We prefer to use the Triport variant of the R-port. There are reports describing pediatric LESS in children using the SILSTM (Covidien, Norwalk, CT, USA) port [4]. From an anesthesia perspective, the pneumoperitoneum pressures should be kept at 8 to 10 mm of Hg. It is the responsibility of the anesthetist and the surgeon to ensure that the child is positioned properly on the table. It should be ensured that the access port fits snugly, thus preventing subcutaneous emphysema. In addition, the pneumoperitoneum pressures should be kept at 8-10, and all efforts made to prevent hypothermia.
LESS has the potential advantage of improved cosmesis. It has been argued that LESS with a scar hidden in the umbilicus is cosmetically superior than a scar in the adjacent abdominal wall. In the pediatric age group it has been proved that laparoscopy provides better outcomes with better cosmesis [5]. Evidence suggests that visible scarring in children reduces their self-esteem, resulting in impaired socialization skills. Thus, lesser scarring through the umbilical incision offered with LESS will have a lower psychosocial impact on the growing child [6].
We did not encounter any intraoperative or postoperative complications. The overall complication rate for pediatric urologic laparoscopy is small [7]. It is known that infants have a greater risk of port site hernias; however, we did not notice any defects in the scars on follow-up in any of our cases [8]. In the series by Koh et al. [9] two patients developed unilateral hydroceles in the first postoperative week.
In the pediatric population, the relatively less fat and thin musculature make dissection easy and facilitate easy port insertion. The characteristics of the abdominal wall also make retrieval of specimens easy without the need to extend the incision [9]. Advances in instrumentation that may be beneficial for pediatric patients include the Spider surgical system (Transenterix, Durham, NC, USA). This is a single-access device that has two flexible channels that are inserted in the abdomen [10]. This has the potential to improve triangulation. The use of magnets for retraction has been described in adults; however, their utility in children has yet to be proven [11]. The shortcomings and difficulties in development of LESS in the pediatric age group include the lack of adequately powered randomized studies comparing LESS with conventional laparoscopy in various procedures. Patient safety is the prime consideration, because in children there is no room for error. There is a need to develop simulators in the future for LESS training in the pediatric age group. This will generate enthusiasm among pediatric urologists to develop the technique. The major hindrance in the development of LESS is the lack of appropriate instrumentation. U. S. Food and Drug Administration data show that the development of pediatric medical devices lags by 2 years compared with adult equipment [12]. A significant reason is the small patient population, which hinders research and development.

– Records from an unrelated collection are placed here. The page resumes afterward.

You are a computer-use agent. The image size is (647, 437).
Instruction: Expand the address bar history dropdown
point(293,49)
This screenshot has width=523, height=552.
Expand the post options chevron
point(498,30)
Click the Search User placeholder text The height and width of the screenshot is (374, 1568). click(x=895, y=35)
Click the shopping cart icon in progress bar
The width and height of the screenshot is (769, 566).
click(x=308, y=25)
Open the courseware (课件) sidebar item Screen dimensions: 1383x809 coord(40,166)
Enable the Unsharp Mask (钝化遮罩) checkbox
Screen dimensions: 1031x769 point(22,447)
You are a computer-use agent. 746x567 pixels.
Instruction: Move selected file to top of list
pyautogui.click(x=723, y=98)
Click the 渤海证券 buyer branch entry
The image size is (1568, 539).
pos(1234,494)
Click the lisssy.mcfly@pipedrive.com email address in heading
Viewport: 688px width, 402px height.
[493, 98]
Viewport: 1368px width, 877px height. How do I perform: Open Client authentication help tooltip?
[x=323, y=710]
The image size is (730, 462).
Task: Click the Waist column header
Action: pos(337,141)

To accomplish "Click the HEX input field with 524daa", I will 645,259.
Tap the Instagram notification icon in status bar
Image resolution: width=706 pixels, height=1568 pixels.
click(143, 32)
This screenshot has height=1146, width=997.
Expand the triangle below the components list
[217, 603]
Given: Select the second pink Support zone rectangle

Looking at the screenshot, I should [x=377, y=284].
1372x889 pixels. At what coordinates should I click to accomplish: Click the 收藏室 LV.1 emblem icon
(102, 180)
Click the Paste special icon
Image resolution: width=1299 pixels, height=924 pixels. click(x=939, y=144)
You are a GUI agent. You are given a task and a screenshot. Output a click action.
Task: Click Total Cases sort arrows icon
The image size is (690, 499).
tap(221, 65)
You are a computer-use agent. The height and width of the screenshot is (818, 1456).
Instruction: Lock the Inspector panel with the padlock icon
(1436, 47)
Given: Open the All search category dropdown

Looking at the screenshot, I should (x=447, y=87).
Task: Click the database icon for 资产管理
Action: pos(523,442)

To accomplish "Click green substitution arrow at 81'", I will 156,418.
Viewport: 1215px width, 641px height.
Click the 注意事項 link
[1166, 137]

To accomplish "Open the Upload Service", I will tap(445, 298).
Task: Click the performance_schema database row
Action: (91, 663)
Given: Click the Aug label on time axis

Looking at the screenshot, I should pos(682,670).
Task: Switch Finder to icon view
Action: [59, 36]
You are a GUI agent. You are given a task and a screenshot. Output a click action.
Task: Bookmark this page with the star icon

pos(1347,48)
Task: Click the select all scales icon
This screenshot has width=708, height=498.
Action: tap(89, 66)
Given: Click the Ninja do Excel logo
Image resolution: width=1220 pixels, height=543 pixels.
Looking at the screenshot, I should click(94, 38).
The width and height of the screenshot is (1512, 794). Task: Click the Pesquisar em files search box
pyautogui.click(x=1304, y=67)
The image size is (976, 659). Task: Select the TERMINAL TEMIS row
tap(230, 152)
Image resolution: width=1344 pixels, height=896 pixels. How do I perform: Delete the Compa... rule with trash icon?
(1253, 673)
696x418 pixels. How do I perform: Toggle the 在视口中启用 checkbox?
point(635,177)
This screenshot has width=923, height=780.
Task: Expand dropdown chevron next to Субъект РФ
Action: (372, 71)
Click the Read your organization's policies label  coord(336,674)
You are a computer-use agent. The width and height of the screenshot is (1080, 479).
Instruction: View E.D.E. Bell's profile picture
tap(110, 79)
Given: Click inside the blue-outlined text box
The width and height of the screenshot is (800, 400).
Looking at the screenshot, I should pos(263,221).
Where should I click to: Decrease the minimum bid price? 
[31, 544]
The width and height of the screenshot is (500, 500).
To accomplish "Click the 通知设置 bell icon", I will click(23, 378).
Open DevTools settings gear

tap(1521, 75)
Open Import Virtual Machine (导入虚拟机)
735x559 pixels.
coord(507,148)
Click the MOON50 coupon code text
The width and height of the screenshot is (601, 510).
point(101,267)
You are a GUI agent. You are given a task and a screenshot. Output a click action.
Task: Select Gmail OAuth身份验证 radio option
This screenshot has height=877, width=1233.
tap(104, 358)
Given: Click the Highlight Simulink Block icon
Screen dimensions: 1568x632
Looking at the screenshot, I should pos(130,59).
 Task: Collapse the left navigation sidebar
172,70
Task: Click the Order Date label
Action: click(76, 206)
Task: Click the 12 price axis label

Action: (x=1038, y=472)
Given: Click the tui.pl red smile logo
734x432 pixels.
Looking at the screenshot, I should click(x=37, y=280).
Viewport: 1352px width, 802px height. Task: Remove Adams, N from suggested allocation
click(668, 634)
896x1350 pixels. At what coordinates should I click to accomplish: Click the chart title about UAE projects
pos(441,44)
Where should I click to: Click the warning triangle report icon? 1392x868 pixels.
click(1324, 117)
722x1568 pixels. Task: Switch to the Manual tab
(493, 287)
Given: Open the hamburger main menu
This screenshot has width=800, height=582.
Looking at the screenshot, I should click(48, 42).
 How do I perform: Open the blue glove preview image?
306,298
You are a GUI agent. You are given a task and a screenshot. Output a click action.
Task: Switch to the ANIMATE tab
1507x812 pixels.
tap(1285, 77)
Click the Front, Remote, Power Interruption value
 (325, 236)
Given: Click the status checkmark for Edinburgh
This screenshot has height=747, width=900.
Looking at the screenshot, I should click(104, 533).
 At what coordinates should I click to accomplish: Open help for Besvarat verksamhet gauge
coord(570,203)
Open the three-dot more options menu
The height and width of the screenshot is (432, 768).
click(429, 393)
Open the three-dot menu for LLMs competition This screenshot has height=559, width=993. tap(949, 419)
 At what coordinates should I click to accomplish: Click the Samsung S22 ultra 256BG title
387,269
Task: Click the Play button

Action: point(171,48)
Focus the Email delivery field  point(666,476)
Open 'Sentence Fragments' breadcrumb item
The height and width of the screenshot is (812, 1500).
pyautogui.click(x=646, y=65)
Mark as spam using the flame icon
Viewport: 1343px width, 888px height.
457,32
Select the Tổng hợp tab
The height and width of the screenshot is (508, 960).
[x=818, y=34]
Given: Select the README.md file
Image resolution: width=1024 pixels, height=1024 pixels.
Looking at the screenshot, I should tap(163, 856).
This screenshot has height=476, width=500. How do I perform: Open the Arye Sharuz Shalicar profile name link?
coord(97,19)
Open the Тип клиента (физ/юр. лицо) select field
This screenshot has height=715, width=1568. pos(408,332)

Although a head-on comparison between standard laparoscopy and LESS in a pediatric population was beyond the scope of this study, we have eluded to our anecdotal experience with standard laparoscopic pyeloplasty in children [13]. The results of LESS match those of standard pyeloplasty done at our center. We do acknowledge the shortcomings of our study. These include the small sample size. Furthermore, the study was noncomparative and lacked objective data on cosmesis. The real advantages of LESS in children in terms of cosmesis and the perceived "smaller" length of incision need to be proven in larger randomized controlled trials.
The results from our series show that LESS is technically feasible in small patients as young as 4 months of age. Our initial experience suggests that LESS offers better cosmesis. This needs to be proved objectively through comparative studies. The development of smaller instruments will allow further growth of this technique in this patient subgroup.